Wednesday, May 18, 2011

The darkest hour . . .

Songs transport us back to our past more efficiently than any other stimulation (though smells come a well-placed second). The power of a three-minute tune to bring back time and place with incredible clarity is extraordinary. Emotions also return, almost as strongly as the original experience – although now with the bitter-sweet icing of the retrospective view.

I thought this as I listened to Transfatty Acid by Lamb – the opening line of which is “no one said it would be easy” – a statement intended to conjure the trials of past eras. I used to listen to the song as part of a Café del Mar compilation around the turn of the millennium. Yet one occasion stands out, of me sitting alone in my small flat in North London – half-cut after several cans of Stella.

I’d never intended living there. It was an investment property while in the US. But there I sat, after being thrown out of a shared house in Camden, with a string of failed relationships behind me and the foolishness of my recent career choices starkly apparent.

To top it all, 10-years of non-smoking had recently been thrown away and I sat there puffing on Marlboro Lights, a brand that hadn’t even existed in my smoking youth. It felt that the past few years of giddy excess had finally crashed around me as I watched the fog build up under the ceiling and cracked another can – probably nodding just a little too deeply to Lamb’s song of suffering and endeavour.

Did I cry? I can’t remember. Probably – why not go all the way? In fact, I can remember a thrown glass around that time. Oh yeah, I was determined to indulge in all of misery’s thin pleasures.

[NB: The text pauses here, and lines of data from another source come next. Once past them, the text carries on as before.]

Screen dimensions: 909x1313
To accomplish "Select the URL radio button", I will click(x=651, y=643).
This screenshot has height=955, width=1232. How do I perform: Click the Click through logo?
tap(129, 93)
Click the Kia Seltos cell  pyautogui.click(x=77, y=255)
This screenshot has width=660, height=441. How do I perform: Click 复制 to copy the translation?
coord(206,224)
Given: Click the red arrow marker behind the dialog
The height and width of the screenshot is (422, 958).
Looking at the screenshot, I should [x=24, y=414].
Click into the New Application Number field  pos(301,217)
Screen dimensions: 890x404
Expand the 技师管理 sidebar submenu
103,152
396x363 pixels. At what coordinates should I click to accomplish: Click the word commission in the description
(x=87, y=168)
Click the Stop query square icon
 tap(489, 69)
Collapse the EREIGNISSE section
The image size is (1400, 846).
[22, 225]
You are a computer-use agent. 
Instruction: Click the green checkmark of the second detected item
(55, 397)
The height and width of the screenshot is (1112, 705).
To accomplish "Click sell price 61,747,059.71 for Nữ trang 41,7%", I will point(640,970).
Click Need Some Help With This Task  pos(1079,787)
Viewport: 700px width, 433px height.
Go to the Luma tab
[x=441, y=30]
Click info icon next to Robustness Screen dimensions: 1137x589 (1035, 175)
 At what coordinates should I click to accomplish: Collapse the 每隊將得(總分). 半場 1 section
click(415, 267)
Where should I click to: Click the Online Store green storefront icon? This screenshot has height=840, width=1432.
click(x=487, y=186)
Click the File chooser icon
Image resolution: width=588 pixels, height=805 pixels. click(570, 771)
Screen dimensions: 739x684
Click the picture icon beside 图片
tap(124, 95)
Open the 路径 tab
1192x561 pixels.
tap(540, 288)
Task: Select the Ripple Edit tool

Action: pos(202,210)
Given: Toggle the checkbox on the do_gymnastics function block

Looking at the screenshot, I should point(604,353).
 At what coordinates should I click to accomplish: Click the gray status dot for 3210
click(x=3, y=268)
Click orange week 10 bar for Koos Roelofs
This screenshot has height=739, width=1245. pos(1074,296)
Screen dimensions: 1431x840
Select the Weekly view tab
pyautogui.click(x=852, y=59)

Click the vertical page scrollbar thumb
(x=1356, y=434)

Yet the reminder – due to setting the iPod to random while preparing dinner for my lovely and loving wife and wonderful (though occasionally naughty) boys in our beautiful home (there’s a point to this – don’t worry) – was, indeed, a bitter-sweet retrospective. Because I could now look back at that moment – the filling ashtray, the tired furniture, the solitude of failure – and realise that it was the darkest moment. I think it was deep winter (I’d left the Camden house in December, so my guess was that it was January, hardly a cheery month). In early February I took a friend on a nightout. She’d never been to The Cross – the famous nightclub behind King’s Cross station – so I promised to take her. We got on, we kissed, we started dating. I fell in love.

That summer was wonderful, and my small flat – in fact the top-floor of a small tower with unbroken views over Clissold Park – proved perfect for developing a grown-up relationship away from the pressures. A year later we were living together. A year later married. A year after that we were preparing for the birth of our first child.

Yet if I’m honest (and male), the downer back in that bleak January centred on my career. That winter I had to cope with the “failure” of my first book. Also, the enterprise I’d left banking in order to set up was going nowhere. Post dotcom crash, our internet “incubator” had declined to the point of being no more than a fight to save face (and savings). Our dreams looked naïve, as did my writing ambitions. So when I lit that next Marlboro Light, my thoughts would turn to what I’d thrown away. Banking in London, Moscow and New York – cutting deals with Russian oligarchs and financial whizzkids. For what?

But, again, it was the darkest hour. I’d often thought of starting a PR agency for banks but I’d never “got around” to it. My part of banking – corporate banking – was crying out for intelligent public relations from someone that fully understood the sector. But I’d always been too fearful. Stuck in the avoidance activity of “keeping a job” I’d done nothing about it. I was too concerned about the potential humiliation.

Well here I was – down and humbled. There was no fear of failure anymore because failed was the current state. There was only one way up.

Lamb’s words came back: “Did anyone tell you that the road would be straight and long?” No they didn’t. And it wasn’t. But once I realised it was a road I travelled, with a destination I wanted to get to, I worked out how to deal with the bends and occasional obstacle.

Of course, the retrospective sweetens the memory, and probably laces it with a little licence. I doubt I rose from the chair and started Moorgate Communications the next day. But, encouraged by my new girlfriend, it certainly happened that year. So thank you Lamb for such an atmospheric song. I couldn’t have got so low (and therefore so high) without you.

1 comment:

  1. This blog made me cry. I also listened to Lamb and thought it was beautiful. Thank you.